El plan comienza con un poco de bici para entrar en calor. El anillo ciclista nos sirvió como unión entre...
UN NO·PARAR EN LAS CABAÑAS

El plan comienza con un poco de bici para entrar en calor. El anillo ciclista nos sirvió como unión entre el Jara y el parque Juan Carlos I. Las subiditas y bajaditas no son el fuerte de Gonzalo Calvar, ya que llevaba una bici con la máxima velocidad, así se entrenaba Contador. Luis Paredes iba a la cabeza con Rodrigo Martínez que nos llevaron sin problemas a nuestro destino. Lucas hizo tiempo record en la crono: desde entonces está reflexionado sobre sufuturo sobre las dos ruedas.
A las seis acaba el plan de bicis y a las seis, sin parar en boxes, comienza el plan de Las Cabañas. Juan Aycart, con su flameante bicicleta, es sustituido por Pedro Latasa que viene con fuerzas para seguir la aventura. Agradecimientos a David, el padre de Manuel Cantón, quien nos acompañó para llevar a cuatro chavales a nuestro objetivo.
Historias de miedo, o no tan miedo, excursión nocturna, cena de bocatas, monopoly hasta las tantas, ….. y a la cama. A la mañana siguiente un gran día nos está esperando. Después del desayuno fútbol, donde Pedro Latasa y Gonzalo Calvar dejaron el nivel muy alto y después, gracias a Rocío, la madre de Gonzalo Caruncho, pudimos bajar a Misa en el día de los fieles difuntos. Acto seguido, excursión por aclamación popular.
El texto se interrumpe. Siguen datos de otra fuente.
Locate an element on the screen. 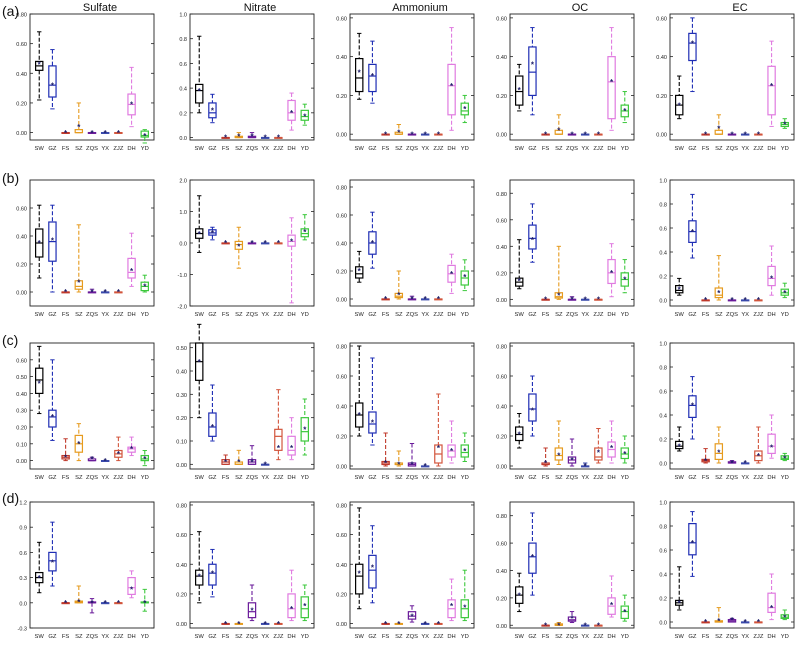  category-label: SW is located at coordinates (360, 637).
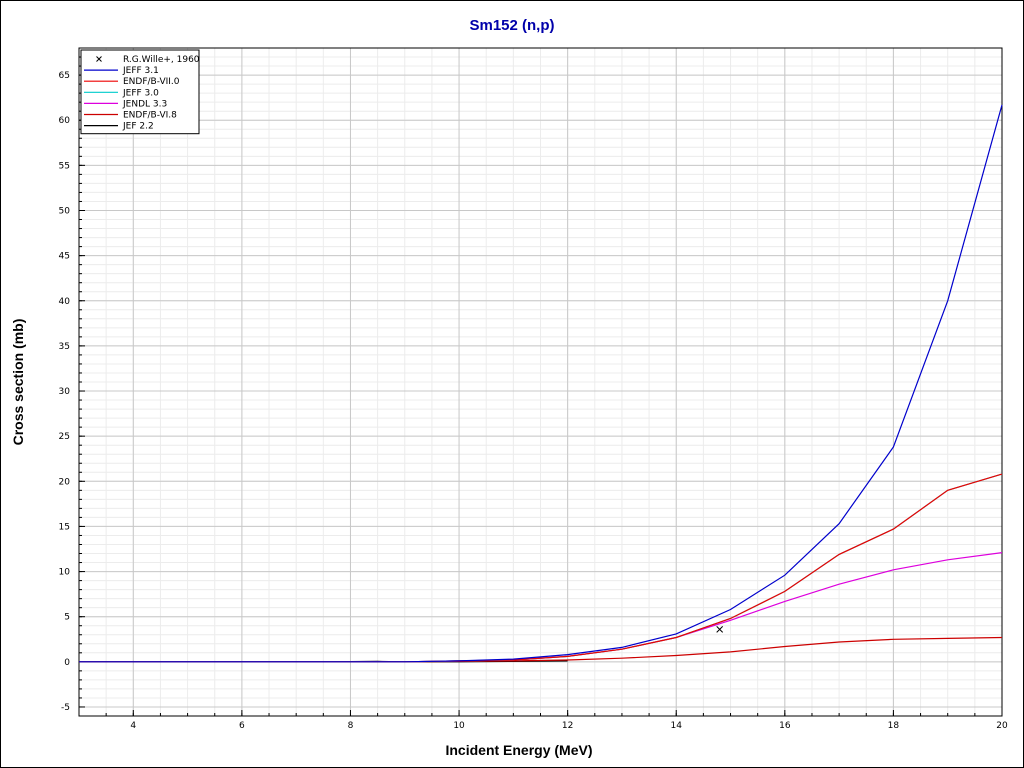 Image resolution: width=1024 pixels, height=768 pixels. Describe the element at coordinates (64, 166) in the screenshot. I see `y-tick-label: 55` at that location.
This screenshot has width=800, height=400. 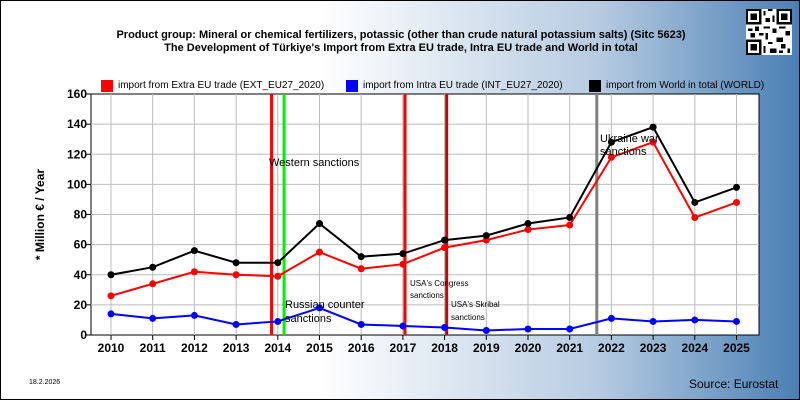 What do you see at coordinates (194, 348) in the screenshot?
I see `x-tick-label: 2012` at bounding box center [194, 348].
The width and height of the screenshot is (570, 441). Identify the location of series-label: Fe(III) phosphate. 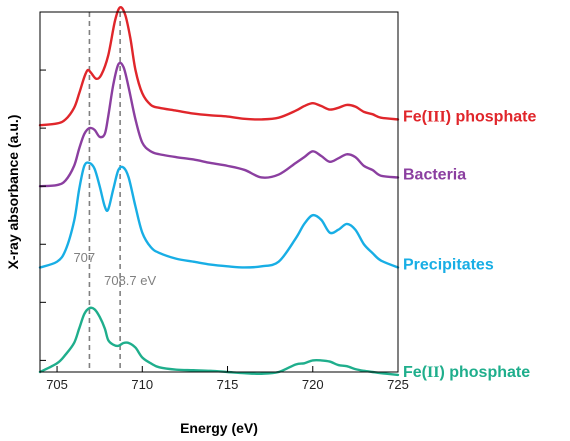
(470, 116).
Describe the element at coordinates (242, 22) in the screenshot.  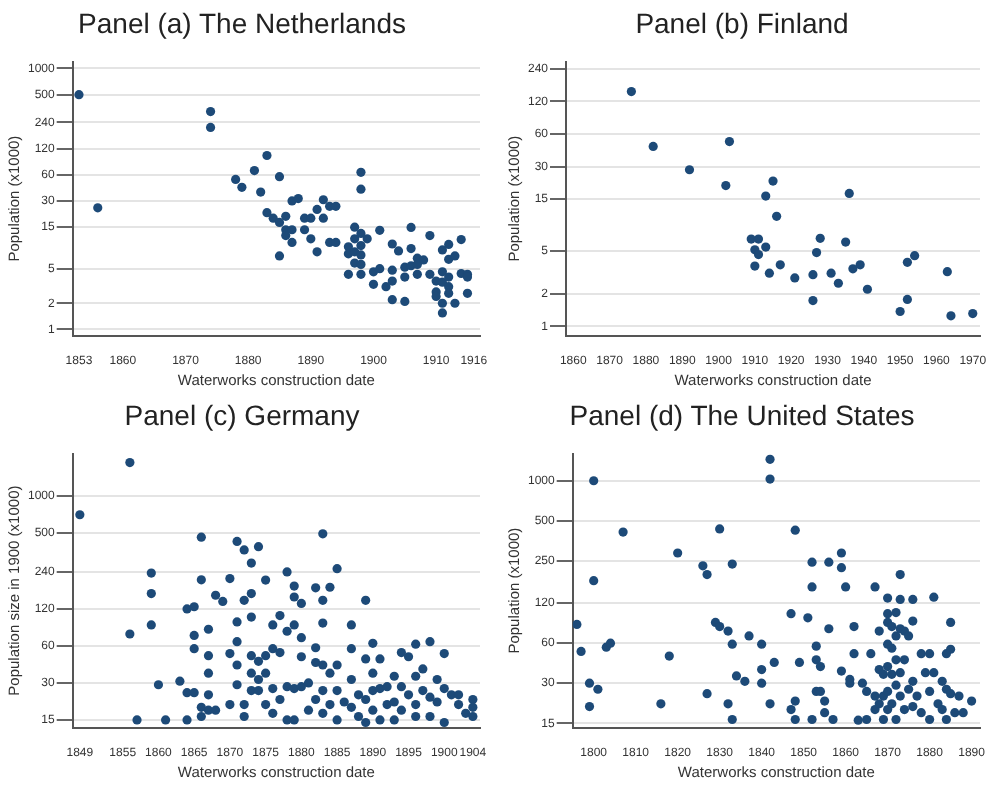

Manu Cantón y Luis en la retaguardia.  Caballos (Lucas Molero casi atiborra a un pequeño potro a hierbajos), toro bravos, ovejas, un poco de escalada, cansancio (Pablo Otero no se sostienen en pie), un poco de sudor, un poco de vértigo (por parte de Fernando Halcón), buenas vistas y ya estamos de vuelta para un partidillo de fútbol antes de comer.
El plan se acaba y, aunque no parezca que existan fuerzas para un polis&cacos. Gonzalo Caruncho corre, se camufla, da órdenes; entre él y Fernando parece una peli de verdad. Agradecimientos a los padres de Pelayo, Jesús y Teresa, que se ofrecieron a llevarnos de vuelta, y, cómo no, a nuestro preceptor favorito, Willy Antangana: sin él el plan no habría sido tan divertido.